++++ Verilen Veriler

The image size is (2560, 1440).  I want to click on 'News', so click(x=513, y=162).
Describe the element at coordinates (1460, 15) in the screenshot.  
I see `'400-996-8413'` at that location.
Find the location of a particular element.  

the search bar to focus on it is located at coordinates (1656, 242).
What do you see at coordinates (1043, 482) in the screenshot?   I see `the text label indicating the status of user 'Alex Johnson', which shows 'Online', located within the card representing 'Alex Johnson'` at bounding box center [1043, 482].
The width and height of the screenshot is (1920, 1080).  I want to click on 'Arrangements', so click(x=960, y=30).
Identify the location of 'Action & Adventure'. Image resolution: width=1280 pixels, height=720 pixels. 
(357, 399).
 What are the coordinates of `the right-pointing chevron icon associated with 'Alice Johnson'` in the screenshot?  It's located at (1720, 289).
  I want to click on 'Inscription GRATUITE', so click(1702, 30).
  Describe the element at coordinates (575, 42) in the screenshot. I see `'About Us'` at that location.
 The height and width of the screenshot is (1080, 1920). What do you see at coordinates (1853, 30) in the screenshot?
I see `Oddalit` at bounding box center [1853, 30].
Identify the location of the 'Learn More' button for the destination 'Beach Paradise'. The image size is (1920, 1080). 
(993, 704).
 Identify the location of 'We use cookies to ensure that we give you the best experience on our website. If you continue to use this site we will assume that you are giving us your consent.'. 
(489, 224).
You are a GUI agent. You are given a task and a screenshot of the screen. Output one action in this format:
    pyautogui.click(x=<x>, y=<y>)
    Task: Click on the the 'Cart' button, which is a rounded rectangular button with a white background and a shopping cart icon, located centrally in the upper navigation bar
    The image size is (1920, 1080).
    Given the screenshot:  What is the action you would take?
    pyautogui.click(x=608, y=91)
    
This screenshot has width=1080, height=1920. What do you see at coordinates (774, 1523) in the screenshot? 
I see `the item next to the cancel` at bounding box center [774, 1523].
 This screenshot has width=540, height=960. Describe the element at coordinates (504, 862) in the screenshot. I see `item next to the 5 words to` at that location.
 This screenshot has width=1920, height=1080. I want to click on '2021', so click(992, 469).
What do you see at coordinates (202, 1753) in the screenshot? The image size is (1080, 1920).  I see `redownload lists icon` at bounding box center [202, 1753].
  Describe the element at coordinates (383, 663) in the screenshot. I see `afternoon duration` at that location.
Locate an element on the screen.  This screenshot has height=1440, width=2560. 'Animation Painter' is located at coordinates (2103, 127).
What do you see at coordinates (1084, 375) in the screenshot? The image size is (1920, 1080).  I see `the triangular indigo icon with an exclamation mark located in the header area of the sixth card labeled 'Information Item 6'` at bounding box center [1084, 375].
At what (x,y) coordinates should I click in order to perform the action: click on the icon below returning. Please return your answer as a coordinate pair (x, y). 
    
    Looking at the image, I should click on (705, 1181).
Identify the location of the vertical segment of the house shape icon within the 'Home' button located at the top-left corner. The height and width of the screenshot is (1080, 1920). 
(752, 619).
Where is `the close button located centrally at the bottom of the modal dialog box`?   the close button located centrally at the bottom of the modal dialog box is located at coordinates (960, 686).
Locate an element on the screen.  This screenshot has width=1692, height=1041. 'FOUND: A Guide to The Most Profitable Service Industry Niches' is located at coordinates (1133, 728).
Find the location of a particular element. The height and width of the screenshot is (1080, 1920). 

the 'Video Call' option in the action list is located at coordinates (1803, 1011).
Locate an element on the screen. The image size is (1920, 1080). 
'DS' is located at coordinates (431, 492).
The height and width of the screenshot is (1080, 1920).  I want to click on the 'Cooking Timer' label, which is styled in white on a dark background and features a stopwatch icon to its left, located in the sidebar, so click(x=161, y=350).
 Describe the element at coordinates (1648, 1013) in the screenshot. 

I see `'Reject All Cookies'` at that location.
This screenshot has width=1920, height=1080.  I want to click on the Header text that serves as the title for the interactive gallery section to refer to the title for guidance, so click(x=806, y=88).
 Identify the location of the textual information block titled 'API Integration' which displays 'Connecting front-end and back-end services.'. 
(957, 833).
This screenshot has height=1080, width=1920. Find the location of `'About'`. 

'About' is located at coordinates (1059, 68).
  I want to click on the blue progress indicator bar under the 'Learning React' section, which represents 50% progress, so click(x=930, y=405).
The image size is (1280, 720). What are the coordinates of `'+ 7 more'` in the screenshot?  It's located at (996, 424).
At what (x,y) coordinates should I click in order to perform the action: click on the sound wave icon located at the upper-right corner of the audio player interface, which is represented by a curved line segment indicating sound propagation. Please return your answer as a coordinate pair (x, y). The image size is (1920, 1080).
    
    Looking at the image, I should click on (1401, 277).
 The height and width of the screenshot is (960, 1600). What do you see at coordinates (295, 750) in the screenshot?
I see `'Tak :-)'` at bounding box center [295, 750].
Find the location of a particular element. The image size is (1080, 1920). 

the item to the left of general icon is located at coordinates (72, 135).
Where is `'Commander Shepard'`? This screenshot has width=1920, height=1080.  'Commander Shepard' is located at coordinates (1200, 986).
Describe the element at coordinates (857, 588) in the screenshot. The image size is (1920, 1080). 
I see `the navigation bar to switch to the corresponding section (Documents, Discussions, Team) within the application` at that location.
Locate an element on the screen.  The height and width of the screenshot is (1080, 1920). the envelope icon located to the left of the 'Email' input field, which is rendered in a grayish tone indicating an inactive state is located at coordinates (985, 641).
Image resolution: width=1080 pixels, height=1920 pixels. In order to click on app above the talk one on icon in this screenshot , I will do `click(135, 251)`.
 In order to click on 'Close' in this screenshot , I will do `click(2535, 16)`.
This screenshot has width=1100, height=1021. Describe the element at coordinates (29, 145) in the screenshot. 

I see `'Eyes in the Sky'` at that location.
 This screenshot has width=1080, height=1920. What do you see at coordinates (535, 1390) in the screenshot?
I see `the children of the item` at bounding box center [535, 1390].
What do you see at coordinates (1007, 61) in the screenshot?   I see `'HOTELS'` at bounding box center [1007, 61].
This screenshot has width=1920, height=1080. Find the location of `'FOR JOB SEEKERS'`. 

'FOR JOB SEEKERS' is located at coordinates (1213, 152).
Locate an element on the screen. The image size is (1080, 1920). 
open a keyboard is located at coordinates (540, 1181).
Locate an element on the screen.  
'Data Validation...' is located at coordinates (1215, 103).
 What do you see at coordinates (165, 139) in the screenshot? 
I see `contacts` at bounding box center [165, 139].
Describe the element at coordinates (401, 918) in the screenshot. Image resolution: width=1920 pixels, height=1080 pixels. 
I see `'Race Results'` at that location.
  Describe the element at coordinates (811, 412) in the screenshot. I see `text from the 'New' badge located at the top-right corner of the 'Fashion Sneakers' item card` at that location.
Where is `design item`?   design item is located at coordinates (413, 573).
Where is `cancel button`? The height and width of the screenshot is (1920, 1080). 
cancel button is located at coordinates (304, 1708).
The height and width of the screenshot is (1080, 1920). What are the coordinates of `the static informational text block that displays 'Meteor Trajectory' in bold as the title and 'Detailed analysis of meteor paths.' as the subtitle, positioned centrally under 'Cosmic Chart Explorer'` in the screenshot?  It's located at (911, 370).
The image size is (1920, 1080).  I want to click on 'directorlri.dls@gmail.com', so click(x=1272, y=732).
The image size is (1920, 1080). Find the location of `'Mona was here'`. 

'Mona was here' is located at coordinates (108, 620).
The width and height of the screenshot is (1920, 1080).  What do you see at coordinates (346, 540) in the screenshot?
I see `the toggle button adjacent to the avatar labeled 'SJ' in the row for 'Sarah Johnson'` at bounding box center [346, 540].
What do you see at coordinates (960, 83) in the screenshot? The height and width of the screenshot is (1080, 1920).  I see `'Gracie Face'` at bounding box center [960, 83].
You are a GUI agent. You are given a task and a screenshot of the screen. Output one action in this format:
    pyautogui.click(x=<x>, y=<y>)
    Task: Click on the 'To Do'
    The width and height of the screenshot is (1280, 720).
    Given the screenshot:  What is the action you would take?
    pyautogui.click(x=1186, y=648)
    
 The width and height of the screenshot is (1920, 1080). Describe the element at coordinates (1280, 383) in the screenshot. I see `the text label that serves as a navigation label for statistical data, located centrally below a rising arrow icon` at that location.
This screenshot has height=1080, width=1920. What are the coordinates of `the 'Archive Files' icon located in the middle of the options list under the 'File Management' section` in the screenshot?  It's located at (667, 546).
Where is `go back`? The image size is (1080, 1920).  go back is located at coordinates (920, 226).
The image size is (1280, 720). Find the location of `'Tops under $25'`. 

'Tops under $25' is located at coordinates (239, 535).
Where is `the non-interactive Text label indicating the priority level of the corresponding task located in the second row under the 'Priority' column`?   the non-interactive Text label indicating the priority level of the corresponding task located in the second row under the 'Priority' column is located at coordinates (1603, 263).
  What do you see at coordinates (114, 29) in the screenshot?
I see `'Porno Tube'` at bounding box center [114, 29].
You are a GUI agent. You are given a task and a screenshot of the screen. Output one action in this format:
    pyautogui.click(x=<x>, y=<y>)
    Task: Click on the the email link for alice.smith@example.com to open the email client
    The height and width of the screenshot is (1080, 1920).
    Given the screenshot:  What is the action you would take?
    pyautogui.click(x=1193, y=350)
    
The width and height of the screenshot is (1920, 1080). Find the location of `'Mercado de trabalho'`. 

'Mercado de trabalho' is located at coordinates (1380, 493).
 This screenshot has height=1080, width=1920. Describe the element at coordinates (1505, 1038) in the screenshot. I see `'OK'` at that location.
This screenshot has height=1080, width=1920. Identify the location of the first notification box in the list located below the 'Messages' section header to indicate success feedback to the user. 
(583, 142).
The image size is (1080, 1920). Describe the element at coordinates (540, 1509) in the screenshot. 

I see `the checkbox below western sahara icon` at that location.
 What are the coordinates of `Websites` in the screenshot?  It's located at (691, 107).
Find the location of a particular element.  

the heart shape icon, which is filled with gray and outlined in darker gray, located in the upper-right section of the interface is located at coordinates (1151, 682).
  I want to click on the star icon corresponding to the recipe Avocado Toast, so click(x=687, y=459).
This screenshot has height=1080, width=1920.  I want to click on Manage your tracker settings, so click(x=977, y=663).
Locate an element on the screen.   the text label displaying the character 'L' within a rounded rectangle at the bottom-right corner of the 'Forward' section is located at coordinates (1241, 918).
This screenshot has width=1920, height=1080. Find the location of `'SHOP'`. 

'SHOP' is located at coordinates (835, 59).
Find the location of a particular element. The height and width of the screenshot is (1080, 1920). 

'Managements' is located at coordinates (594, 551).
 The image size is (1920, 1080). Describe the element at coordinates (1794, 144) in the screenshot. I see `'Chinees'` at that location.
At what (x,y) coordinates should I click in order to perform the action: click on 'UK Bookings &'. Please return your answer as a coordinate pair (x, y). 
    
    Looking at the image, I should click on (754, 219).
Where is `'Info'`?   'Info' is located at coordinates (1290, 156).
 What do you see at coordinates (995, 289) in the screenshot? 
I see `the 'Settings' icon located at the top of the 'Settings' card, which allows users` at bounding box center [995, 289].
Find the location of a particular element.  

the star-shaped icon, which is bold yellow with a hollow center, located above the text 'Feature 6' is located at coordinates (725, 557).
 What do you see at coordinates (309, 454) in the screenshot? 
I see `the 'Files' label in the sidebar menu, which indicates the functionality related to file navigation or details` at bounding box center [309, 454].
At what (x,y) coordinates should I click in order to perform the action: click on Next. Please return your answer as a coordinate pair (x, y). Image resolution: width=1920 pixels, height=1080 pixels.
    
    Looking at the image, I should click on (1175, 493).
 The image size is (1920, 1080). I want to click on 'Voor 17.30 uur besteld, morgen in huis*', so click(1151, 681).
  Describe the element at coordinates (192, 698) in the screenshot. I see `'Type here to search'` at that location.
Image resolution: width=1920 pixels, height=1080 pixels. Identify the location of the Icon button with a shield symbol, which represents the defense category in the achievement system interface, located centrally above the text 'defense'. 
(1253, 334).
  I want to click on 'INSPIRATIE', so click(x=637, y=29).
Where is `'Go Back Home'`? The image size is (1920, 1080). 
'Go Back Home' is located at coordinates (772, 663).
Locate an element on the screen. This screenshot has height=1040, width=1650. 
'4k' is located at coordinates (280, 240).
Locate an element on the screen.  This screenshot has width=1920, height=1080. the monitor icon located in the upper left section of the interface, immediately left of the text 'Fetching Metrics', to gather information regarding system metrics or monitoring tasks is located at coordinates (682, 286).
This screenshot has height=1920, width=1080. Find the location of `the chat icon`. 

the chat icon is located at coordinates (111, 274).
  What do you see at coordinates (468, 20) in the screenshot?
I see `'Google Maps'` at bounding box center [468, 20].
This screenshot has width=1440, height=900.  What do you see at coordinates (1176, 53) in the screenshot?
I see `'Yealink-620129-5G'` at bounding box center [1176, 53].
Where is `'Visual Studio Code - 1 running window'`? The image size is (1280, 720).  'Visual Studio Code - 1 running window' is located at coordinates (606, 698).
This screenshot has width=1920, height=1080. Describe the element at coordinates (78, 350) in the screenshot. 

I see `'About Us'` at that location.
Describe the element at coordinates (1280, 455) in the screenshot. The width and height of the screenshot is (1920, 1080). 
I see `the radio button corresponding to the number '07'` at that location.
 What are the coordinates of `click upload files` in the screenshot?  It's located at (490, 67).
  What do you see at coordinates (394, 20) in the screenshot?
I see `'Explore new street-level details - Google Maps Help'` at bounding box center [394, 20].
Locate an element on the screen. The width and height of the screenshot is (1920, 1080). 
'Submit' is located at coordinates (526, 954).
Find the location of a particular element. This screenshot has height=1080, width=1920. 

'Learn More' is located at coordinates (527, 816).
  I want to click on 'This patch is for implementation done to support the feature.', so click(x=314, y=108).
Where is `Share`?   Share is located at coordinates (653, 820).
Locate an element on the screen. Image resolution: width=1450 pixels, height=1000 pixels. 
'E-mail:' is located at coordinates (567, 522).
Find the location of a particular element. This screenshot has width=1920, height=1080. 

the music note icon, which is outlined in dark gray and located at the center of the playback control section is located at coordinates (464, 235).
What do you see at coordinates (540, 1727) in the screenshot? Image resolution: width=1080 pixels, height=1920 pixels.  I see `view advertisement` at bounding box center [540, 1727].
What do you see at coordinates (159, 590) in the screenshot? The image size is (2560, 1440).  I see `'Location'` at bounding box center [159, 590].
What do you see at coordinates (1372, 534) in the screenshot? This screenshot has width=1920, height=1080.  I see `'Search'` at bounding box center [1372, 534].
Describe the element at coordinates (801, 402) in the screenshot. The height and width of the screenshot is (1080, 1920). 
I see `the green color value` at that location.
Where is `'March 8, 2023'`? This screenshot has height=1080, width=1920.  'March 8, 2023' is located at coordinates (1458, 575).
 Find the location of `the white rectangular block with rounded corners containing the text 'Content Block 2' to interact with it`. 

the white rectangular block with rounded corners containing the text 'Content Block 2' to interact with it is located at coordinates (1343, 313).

++++++++

> Görev Talimatı:
Yukarıdaki verilerde "coordinates (1200, 986)." ifadesini içeren satırdan "center [165, 139]." ifadesini içeren satıra kadar olan satırları, bu iki satır da dahil olmak üzere, hiçbir değişiklik yapmadan aynen yazın.

> Doğru Yanıt:
Where is `'Commander Shepard'`? This screenshot has width=1920, height=1080.  'Commander Shepard' is located at coordinates (1200, 986).
Describe the element at coordinates (857, 588) in the screenshot. The image size is (1920, 1080). 
I see `the navigation bar to switch to the corresponding section (Documents, Discussions, Team) within the application` at that location.
Locate an element on the screen.  The height and width of the screenshot is (1080, 1920). the envelope icon located to the left of the 'Email' input field, which is rendered in a grayish tone indicating an inactive state is located at coordinates (985, 641).
Image resolution: width=1080 pixels, height=1920 pixels. In order to click on app above the talk one on icon in this screenshot , I will do `click(135, 251)`.
 In order to click on 'Close' in this screenshot , I will do `click(2535, 16)`.
This screenshot has width=1100, height=1021. Describe the element at coordinates (29, 145) in the screenshot. 

I see `'Eyes in the Sky'` at that location.
 This screenshot has width=1080, height=1920. What do you see at coordinates (535, 1390) in the screenshot?
I see `the children of the item` at bounding box center [535, 1390].
What do you see at coordinates (1007, 61) in the screenshot?   I see `'HOTELS'` at bounding box center [1007, 61].
This screenshot has width=1920, height=1080. Find the location of `'FOR JOB SEEKERS'`. 

'FOR JOB SEEKERS' is located at coordinates (1213, 152).
Locate an element on the screen. The image size is (1080, 1920). 
open a keyboard is located at coordinates (540, 1181).
Locate an element on the screen.  
'Data Validation...' is located at coordinates (1215, 103).
 What do you see at coordinates (165, 139) in the screenshot? 
I see `contacts` at bounding box center [165, 139].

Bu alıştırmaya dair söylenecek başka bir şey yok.